If you’re feeling overwhelmed about which knife to choose, not to worry. For most cooking needs, a Santoku or Gyuto is a sensible choice. If you’re unsure, though, or interested in the applications of the others, ask at the shops of Kyoto’s knife craftsmen. Some have English-speaking staff on hand to help explain some of these details, or if you’re lucky, you might even great to speak with the craftsman himself.

Famous Kyoto Knife Makers and Where to Buy Kyoto Knives

Kyoto knives are highly sought after by both professional chefs and culinary enthusiasts worldwide. While visiting Kyoto provides the opportunity to purchase these knives directly from the craftsmen, there are also reputable online retailers that offer a wide selection of Kyoto knives. If you’re visiting a shop in Kyoto, you won’t want to miss these master Kyoto knife craftsmen.


Located in downtown Kyoto’s famous Nishiki Market, this shop dates back to 1560, when its main business was in sword making. Nowadays, Aritsugu is often thronged with Japanese kitchenware enthusiasts coming to see its impressive array of knives, and it’s no wonder why.
See it on Google Maps.


Shigeharu is in a quiet neighborhood, a few blocks south of Nijo-jo Castle. It has no website, and opening days are irregular, but if you can get in a visit to this ancient Kyoto knife shop, it’ll be well worth your while. Shigeharu is not only Kyoto’s oldest knife shop, but it ranks among the oldest shops in Kyoto, period. It’s the knifesmith himself who mans this shop, and while you’ll do better if you can visit with a Japanese-speaker, it’s an unmatched opportunity to purchase a Kyoto-made knife from the artisan himself.
See it on Google Maps.

Care and Maintenance of Japanese Knives

To ensure the longevity of a Japanese knife, proper care and maintenance are crucial. After each use, the blade should be carefully cleaned and dried to prevent corrosion. Many Japanese knives have wooden handles, which you may also want to oil after use.
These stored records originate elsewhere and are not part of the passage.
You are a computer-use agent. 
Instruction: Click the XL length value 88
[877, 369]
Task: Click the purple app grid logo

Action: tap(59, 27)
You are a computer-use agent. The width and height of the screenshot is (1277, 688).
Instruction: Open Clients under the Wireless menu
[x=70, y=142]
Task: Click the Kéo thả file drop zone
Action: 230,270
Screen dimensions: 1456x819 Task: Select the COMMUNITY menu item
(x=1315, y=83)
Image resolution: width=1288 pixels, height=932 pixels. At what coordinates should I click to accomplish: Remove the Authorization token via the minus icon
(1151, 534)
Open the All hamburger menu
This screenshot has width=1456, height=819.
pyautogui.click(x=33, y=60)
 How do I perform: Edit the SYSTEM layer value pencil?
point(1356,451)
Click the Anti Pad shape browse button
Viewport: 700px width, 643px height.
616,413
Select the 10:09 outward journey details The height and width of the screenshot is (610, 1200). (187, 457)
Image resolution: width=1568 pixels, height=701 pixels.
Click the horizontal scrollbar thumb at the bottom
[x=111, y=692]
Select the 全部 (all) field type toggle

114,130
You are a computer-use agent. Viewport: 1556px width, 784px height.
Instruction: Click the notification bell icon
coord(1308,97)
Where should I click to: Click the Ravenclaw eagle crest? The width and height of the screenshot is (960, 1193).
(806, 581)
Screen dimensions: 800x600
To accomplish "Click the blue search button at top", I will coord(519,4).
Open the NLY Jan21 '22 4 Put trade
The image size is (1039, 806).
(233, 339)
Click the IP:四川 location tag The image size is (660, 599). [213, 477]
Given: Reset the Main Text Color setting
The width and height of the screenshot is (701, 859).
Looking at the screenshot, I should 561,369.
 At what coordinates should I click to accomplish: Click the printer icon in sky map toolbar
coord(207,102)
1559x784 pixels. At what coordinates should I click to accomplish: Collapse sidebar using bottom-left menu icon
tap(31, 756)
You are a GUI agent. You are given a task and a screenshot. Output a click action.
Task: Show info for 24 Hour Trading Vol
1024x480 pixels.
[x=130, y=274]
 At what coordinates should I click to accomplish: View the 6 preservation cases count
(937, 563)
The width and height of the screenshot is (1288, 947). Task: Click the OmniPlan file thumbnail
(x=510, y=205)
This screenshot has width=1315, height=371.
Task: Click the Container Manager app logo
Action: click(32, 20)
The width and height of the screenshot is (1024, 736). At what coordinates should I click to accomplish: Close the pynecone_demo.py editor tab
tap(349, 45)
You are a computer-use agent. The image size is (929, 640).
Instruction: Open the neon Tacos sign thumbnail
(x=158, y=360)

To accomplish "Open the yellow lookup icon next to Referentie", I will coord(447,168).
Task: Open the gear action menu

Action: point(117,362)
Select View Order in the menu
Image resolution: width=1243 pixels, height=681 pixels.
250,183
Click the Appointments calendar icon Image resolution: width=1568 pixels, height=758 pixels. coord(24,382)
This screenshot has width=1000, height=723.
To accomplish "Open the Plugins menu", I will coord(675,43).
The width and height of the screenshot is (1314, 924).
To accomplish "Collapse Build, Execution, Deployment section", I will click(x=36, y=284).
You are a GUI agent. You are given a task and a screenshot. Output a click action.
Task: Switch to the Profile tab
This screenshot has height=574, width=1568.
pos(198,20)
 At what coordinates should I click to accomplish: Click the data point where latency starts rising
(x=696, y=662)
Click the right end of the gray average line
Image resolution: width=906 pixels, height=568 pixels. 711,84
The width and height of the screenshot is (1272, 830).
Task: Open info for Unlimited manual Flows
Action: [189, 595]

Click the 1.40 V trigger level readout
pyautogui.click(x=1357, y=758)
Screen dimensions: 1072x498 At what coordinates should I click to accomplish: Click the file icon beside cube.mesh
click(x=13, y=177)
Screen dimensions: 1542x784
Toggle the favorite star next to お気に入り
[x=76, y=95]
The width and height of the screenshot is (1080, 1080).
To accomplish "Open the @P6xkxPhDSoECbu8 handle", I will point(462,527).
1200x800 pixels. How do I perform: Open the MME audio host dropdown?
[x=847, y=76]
Regular sharpening is essential to maintain the knife’s edge. Kyoto knife makers may offer sharpening services and can provide guidance on how to sharpen the blades properly with a whetstone.

Final Thoughts

The art of knife-making in Kyoto is a testament to the power of tradition and craftsmanship. Each knife is a reflection of centuries-old techniques and a deep respect for the materials used. From the meticulous forging process to the exquisite designs of the blades, Kyoto knives embody the art of precision. Whether you’re a professional chef or a home cook, a knife from Kyoto is a tool that will elevate your culinary experience–and certainly provide a story or two!